En sus instalaciones ha llegado a acoger a 500 personas en un solo día para comer y hasta 138 para dormir
El secreto para que su vivienda siga siendo un lugar de paz, como explica Carcelén, es el cumplimiento estricto de las normas: prohibidas las armas, el consumo de drogas y las peleas. “En mi casa no se califica ni se clasifica, y que igual se da un plato de comida al bueno y al malo. Yo no soy Dios para juzgarlos”, asegura a la par que lamenta que en algún momento de estos cuatro años recibió acusaciones de líderes políticos de la región de que utilizaba el lugar como tapadera para la trata de personas o el tráfico de estupefacientes.

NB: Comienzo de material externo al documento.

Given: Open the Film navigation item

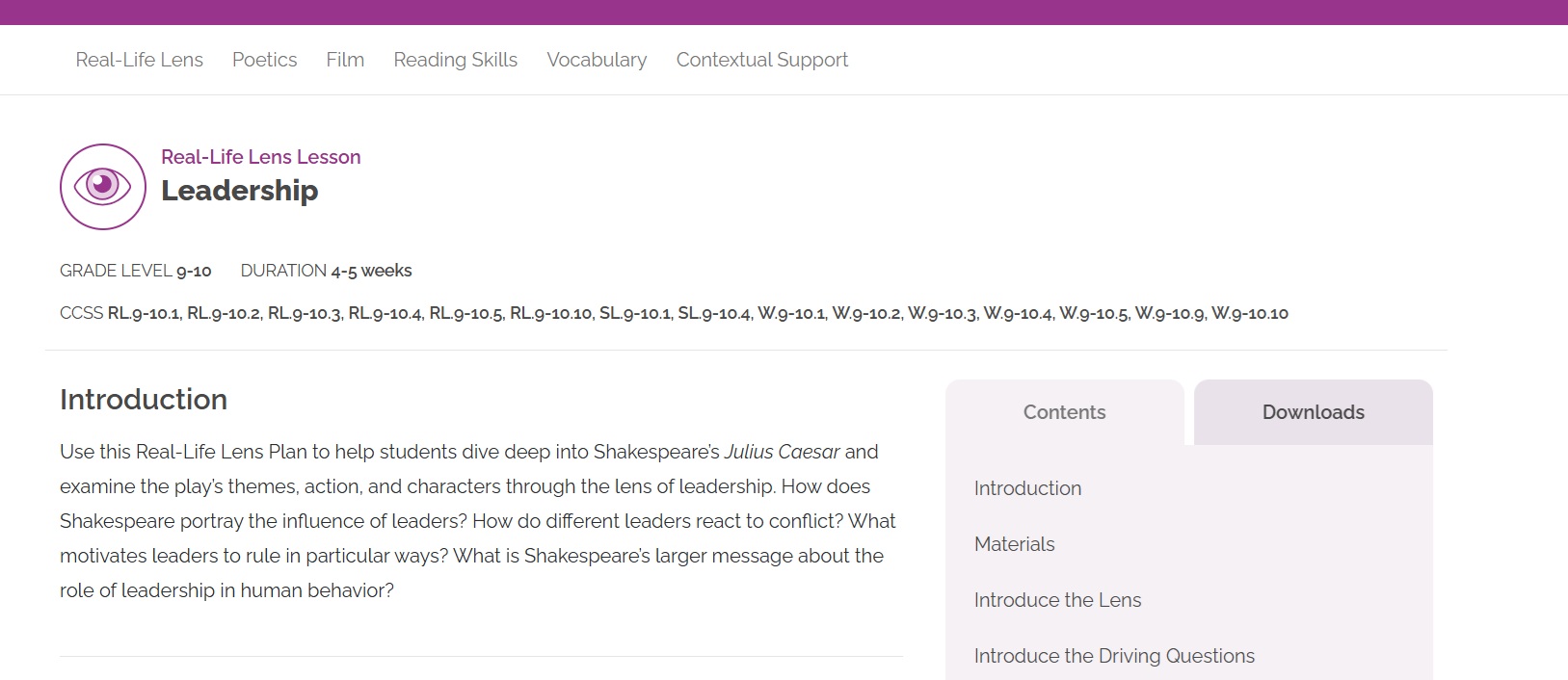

Carcelén, que forma parte del coro de la iglesia y que tiene profundas convicciones religiosas, disfruta con el contacto continuo y hablando con los “caminantes” que llegan a su puerta y explica que les cuenta la historia de los primeros “migrantes” en la tierra, que fueron José y María, que no recibieron posada. “Puede que al 70% de Venezuela no se les pueda ya ayudar, pero hay un 30%, que son estos niños y hombres que llegan aquí andando, que sí se pueden salvar, que son la esperanza de ese 70%”.